--- DATASET ENTRIES Enclosed Below ---

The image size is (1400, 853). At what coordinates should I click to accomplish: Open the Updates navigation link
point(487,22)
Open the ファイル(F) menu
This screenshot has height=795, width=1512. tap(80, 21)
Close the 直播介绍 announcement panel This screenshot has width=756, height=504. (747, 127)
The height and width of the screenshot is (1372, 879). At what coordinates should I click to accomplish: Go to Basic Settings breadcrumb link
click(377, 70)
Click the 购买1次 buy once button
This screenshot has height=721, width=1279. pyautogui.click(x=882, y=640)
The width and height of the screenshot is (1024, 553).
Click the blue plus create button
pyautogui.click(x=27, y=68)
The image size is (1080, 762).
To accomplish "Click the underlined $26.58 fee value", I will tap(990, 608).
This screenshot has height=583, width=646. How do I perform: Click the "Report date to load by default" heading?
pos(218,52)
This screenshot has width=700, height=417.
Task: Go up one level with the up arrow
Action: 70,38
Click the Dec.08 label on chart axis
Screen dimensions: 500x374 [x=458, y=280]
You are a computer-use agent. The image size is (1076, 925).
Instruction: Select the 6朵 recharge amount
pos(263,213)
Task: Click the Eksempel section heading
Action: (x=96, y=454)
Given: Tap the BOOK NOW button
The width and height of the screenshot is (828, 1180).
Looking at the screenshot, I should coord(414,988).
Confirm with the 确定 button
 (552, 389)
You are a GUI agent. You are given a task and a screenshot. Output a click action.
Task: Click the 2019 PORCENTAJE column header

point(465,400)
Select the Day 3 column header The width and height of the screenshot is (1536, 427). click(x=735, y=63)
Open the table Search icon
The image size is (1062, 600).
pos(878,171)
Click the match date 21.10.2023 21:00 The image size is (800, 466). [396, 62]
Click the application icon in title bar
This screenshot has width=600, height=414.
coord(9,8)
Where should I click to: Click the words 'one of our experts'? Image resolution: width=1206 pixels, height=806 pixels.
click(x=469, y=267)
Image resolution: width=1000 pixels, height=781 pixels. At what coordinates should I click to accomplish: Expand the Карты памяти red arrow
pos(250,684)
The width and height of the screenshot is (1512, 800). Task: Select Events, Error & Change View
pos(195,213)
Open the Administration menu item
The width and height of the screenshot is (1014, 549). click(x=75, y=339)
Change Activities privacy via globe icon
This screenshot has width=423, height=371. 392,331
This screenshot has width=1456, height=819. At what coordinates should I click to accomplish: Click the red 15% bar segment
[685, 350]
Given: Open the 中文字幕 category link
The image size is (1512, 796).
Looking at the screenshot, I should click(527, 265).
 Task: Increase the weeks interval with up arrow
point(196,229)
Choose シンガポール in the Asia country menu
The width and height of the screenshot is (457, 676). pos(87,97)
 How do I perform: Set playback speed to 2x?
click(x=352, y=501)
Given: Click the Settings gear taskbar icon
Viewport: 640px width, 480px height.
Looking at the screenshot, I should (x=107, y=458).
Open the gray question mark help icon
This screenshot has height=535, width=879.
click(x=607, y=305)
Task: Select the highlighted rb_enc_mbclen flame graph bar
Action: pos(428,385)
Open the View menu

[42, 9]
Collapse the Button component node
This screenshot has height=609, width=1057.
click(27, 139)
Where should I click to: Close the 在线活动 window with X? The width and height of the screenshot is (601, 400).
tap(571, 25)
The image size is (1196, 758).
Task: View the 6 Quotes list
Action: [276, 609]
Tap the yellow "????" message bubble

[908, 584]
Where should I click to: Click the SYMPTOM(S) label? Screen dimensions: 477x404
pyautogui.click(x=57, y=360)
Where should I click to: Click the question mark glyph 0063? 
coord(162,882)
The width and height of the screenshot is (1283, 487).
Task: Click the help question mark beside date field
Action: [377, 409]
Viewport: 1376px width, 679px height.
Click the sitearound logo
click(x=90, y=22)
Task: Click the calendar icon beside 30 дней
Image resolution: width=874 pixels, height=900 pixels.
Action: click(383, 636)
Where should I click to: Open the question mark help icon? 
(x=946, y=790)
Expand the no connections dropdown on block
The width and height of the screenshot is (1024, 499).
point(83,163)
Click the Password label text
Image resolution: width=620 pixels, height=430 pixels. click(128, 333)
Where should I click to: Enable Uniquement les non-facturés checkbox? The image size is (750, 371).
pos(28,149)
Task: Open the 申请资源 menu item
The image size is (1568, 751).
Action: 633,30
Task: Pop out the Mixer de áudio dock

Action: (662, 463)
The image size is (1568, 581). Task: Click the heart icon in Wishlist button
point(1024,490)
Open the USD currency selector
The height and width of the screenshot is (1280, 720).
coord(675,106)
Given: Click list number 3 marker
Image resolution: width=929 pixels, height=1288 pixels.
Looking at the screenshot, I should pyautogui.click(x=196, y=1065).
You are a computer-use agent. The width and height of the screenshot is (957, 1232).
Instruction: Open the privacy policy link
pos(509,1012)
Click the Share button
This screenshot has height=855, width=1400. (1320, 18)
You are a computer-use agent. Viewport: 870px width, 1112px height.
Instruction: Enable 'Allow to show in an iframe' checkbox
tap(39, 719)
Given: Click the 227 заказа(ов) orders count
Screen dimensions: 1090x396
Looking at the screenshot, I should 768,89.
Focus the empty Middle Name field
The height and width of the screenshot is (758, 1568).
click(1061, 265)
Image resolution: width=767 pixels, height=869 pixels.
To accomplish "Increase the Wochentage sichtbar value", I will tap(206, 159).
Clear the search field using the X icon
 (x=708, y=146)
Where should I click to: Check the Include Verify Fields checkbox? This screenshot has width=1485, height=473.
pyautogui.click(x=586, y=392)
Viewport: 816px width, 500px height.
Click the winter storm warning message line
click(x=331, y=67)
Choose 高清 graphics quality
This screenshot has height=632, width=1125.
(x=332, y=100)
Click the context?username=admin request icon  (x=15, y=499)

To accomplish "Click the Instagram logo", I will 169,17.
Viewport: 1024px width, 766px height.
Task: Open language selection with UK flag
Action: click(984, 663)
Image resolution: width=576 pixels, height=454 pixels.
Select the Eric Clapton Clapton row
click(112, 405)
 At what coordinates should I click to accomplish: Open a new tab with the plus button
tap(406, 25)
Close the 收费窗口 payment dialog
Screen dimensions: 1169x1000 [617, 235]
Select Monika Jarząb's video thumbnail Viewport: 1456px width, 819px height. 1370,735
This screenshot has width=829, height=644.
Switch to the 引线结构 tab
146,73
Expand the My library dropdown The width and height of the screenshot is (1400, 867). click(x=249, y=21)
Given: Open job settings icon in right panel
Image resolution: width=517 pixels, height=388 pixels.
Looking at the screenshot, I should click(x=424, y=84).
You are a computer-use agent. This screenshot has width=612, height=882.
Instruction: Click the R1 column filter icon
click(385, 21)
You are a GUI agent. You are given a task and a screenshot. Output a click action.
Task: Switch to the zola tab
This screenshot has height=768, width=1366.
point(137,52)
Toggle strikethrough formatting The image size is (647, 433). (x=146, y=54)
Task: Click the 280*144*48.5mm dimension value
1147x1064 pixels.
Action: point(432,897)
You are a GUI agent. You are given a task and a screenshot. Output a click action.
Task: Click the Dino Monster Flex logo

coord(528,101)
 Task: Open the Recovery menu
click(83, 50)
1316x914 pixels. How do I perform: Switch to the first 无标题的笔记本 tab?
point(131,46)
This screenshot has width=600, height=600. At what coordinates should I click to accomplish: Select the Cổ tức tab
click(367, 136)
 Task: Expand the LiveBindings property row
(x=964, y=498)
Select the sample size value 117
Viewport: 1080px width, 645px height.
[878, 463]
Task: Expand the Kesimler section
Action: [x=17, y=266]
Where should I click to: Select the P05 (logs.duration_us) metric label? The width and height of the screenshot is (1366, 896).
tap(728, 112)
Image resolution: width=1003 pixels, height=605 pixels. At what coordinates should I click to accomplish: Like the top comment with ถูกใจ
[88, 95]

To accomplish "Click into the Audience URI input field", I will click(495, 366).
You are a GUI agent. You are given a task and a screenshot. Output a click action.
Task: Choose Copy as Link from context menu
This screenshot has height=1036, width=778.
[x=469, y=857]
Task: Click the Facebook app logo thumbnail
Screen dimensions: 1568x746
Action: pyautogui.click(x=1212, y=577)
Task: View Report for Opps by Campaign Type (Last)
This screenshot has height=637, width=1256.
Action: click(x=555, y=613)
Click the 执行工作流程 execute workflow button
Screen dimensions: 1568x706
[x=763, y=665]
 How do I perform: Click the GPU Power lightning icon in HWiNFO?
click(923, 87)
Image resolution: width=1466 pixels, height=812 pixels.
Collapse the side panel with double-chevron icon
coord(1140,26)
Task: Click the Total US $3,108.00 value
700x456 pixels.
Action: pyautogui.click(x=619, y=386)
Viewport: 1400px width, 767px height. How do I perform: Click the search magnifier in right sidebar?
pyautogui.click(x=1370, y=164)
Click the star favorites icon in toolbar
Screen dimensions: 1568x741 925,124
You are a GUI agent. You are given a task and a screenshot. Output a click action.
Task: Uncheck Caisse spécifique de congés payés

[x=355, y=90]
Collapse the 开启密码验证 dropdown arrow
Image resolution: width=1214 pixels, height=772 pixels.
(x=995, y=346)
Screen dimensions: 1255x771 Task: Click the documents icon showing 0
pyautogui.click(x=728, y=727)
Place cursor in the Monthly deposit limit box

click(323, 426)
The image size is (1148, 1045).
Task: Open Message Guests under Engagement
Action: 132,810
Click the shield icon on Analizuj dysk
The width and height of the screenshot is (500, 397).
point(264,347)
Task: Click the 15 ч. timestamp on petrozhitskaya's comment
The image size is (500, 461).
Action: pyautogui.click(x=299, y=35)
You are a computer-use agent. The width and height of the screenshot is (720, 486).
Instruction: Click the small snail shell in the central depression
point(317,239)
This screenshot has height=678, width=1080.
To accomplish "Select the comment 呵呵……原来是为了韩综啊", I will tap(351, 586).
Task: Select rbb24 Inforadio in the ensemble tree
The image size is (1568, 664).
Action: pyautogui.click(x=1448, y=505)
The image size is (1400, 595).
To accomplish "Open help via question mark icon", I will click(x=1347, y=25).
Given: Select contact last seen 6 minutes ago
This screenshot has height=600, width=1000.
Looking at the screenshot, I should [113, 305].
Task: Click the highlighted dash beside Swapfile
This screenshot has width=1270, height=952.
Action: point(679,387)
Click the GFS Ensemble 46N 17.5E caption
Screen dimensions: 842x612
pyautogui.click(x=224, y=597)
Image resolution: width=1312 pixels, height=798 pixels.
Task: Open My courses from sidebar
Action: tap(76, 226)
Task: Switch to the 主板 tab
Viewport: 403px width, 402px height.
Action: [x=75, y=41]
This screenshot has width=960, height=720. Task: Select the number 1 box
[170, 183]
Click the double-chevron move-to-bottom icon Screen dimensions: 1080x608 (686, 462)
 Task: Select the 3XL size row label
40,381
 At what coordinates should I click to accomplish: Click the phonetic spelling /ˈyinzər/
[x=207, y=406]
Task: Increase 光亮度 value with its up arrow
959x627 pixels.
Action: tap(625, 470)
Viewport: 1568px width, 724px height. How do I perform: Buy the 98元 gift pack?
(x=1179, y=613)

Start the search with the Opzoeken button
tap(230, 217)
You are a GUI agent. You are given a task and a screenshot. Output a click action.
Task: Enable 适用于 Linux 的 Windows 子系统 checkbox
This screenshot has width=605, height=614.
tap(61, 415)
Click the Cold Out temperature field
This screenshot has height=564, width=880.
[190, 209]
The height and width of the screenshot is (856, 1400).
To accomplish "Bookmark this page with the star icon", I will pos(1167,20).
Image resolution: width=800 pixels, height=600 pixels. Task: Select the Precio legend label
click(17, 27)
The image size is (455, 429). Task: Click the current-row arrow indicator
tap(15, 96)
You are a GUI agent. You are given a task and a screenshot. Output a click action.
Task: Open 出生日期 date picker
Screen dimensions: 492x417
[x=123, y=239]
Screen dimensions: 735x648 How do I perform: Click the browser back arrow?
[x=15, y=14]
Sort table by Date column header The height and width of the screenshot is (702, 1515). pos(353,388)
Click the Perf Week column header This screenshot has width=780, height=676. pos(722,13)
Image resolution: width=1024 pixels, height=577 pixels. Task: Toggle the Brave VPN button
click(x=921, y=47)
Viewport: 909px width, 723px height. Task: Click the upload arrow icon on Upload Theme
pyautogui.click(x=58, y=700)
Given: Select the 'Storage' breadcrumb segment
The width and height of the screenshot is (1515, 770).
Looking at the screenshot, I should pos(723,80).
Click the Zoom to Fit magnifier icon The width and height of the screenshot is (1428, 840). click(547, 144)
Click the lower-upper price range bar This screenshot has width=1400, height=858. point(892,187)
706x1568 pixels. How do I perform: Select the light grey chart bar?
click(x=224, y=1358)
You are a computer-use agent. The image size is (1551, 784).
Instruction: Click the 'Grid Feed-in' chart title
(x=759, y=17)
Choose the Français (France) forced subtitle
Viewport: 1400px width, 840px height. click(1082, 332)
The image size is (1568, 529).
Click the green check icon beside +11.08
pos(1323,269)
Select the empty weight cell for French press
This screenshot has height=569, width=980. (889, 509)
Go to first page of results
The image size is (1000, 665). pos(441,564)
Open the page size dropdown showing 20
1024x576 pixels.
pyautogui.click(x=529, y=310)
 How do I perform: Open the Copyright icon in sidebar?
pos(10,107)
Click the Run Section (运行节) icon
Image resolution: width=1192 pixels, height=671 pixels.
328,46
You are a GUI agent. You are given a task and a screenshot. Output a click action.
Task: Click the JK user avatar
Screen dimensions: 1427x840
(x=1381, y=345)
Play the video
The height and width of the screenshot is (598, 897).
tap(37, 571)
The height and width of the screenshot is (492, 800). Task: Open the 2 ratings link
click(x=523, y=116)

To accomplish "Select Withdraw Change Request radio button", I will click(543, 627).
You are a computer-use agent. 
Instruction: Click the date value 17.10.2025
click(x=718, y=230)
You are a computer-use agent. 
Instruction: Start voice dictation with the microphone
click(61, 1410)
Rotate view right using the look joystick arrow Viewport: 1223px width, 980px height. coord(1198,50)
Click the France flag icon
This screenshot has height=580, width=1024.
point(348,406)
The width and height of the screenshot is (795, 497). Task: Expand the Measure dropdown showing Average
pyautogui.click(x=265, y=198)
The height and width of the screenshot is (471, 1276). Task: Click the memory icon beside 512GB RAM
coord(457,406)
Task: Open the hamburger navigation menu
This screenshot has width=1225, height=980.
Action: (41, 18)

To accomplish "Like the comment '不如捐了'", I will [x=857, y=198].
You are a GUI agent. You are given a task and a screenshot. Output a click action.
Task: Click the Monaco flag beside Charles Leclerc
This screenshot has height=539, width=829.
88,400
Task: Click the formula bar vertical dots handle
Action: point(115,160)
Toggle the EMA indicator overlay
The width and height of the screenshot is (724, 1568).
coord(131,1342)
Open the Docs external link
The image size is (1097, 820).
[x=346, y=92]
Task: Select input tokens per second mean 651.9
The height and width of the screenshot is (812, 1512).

--- End of Enclosed DATASET ENTRIES ---

*PROBLEM REQUIREMENTS*: Which lines of the data hold the string "input"? Return each of them.

*OUTPUT*:
To accomplish "Click into the Audience URI input field", I will click(495, 366).
Task: Select input tokens per second mean 651.9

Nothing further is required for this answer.